Un noir della mente, che coinvolge due persone rese maggiormente vulnerabili da uno stato emotivo alterato dalle rispettive drammatiche situazioni personali, a causa di ciò che si è passato (Kadir) o di ciò che si sta passando (Ahmet).

Alper, che ritroviamo dopo l’eccellente “Beyond the hill” del 2011, sceglie una narrazione scarna che si sofferma più che altro sulle conseguenze dell’alterazione mentale, piuttosto che sui presupposti che ne hanno determinato la causa, lasciando allo spettatore - inevitabilmente impreparato e preso in contropiede - la possibilità di perdersi in inquadrature potenti e di grande spessore artistico, dove la desolazione dei luoghi diviene l’occasione per  farsi ammaliare da inquadrature potenti, evocative di uno stato di confusione, di annebbiamento mentale, in sintonia o almeno pertinenti con lo stato d’animo alterato e incerto in cui si perde la mente in tilt dei due fratelli.

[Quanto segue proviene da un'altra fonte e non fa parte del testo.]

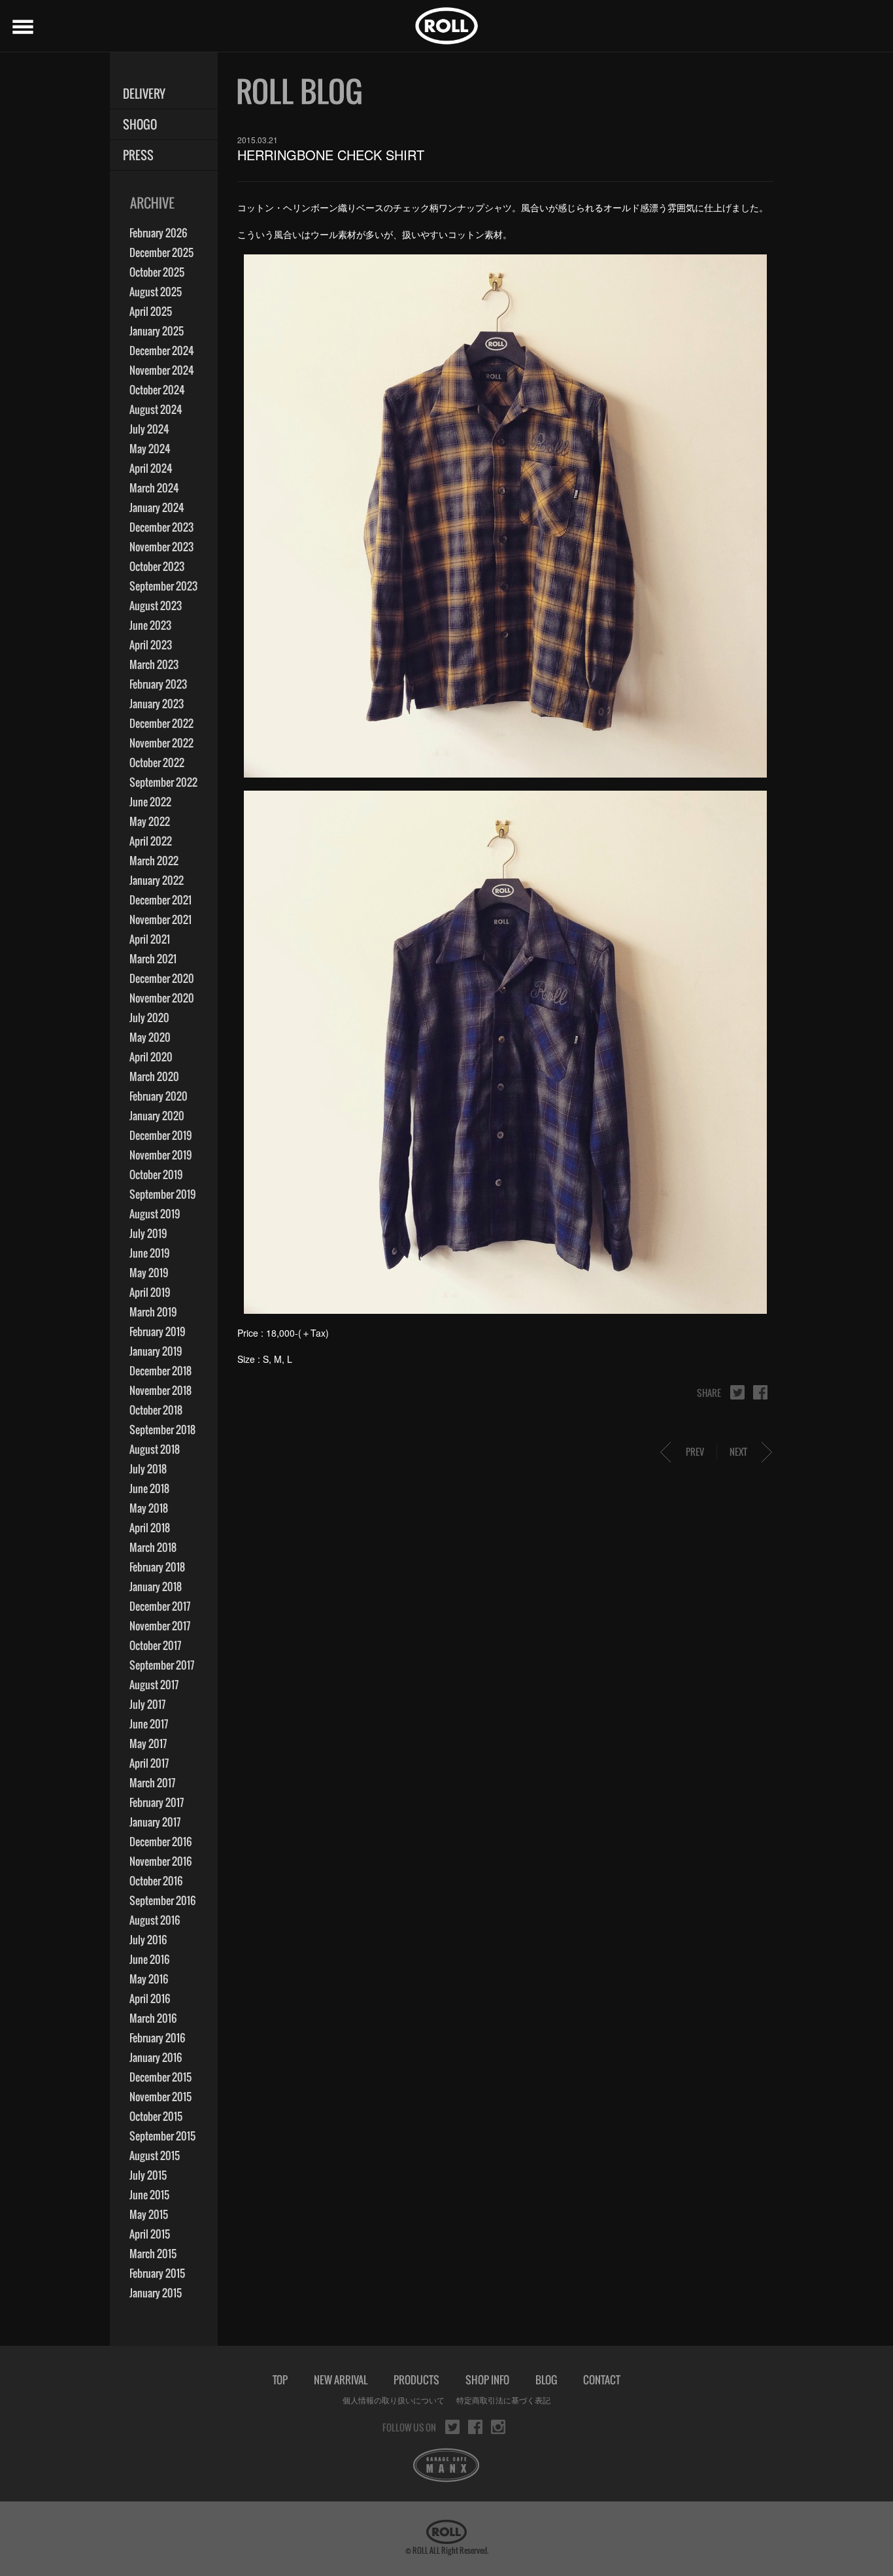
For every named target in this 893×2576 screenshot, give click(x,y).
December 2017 (159, 1606)
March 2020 (154, 1076)
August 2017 (153, 1684)
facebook (760, 1392)
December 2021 (160, 900)
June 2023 (150, 625)
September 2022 (163, 782)
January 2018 (155, 1586)
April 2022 (150, 841)
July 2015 (148, 2175)
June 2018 (149, 1488)
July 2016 (148, 1940)
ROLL (446, 26)
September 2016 (162, 1900)
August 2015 (154, 2155)
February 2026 (158, 233)
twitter (737, 1392)
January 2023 (156, 704)
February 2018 (157, 1567)
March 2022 (153, 860)
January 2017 (154, 1822)
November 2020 (161, 998)
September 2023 (163, 586)
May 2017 (148, 1743)
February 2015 (157, 2273)
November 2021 (160, 919)
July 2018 (148, 1469)
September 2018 (162, 1429)
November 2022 (161, 743)
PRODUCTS (416, 2380)
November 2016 (160, 1861)
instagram (498, 2427)
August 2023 (155, 605)
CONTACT (601, 2380)
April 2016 (149, 1998)
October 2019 (155, 1174)
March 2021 (153, 959)
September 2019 (162, 1194)
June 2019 (149, 1253)
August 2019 (154, 1214)
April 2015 (149, 2234)
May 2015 (148, 2214)
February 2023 (158, 684)
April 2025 (150, 311)
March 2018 (153, 1547)
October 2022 (156, 762)
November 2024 (161, 370)
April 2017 (149, 1763)
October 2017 (155, 1645)
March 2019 (153, 1312)
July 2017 (147, 1704)
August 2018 (154, 1449)
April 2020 (151, 1057)
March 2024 (154, 488)
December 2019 (160, 1135)
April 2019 (149, 1292)
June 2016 (149, 1959)
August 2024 (155, 409)
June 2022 (150, 802)
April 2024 (151, 468)
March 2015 (153, 2253)
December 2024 (161, 350)
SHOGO (140, 124)
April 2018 (149, 1528)
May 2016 (148, 1979)
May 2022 (149, 821)
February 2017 (156, 1802)
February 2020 (158, 1096)
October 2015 (155, 2116)
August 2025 (155, 292)
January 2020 (156, 1116)
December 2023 (161, 527)
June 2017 (148, 1724)
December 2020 (161, 978)
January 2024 (156, 507)
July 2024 (149, 429)
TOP (280, 2380)
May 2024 (150, 448)
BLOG (546, 2380)
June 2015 (149, 2195)
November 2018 (160, 1390)
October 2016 (155, 1881)
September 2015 (162, 2136)
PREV (695, 1451)
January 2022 (156, 880)
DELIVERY (144, 94)
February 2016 (157, 2038)
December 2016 (160, 1841)
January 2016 (155, 2057)
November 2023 (161, 547)
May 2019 (148, 1272)
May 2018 (148, 1508)
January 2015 (155, 2293)
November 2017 (159, 1626)
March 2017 (152, 1783)
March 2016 (153, 2018)
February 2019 (157, 1331)
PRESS (138, 155)
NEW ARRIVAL (340, 2380)
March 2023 (153, 664)
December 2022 (161, 723)
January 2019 (155, 1351)
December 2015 (160, 2077)
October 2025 (156, 272)
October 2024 (157, 390)
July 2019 (148, 1233)
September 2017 (161, 1665)
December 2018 (160, 1371)
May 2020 (150, 1037)
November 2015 (160, 2096)
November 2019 (160, 1155)
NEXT (738, 1451)
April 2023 (150, 645)
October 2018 (155, 1410)
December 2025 (161, 252)
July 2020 (149, 1017)
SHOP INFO (487, 2380)
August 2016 (154, 1920)
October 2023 (156, 566)
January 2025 (156, 331)
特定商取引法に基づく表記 (503, 2399)
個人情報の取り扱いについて (394, 2399)
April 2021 (149, 939)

Il cinema turco in questi anni si sta rivelando davvero potente, nella sostanza come nello stile, spesso sospeso ed irrisolto, ma di grande potenza visiva ed artistica.

Abluka, purtroppo da me mancato in occasione del Festival di Venezia 2015, ove fu apprezzato al punto da venir (meritatamente) insignito del Gran Premio della Giuria, è rimasto senza distribuzione in Italia, ma si affaccia ora, pur con poche sale a disposizione, nelle sale francesi, forte anche della drammatica attualità del suo contesto di fondo, ancora più in questi ultimi giorni che ai tempi in cui il film fu presentato al concorso festivaliero.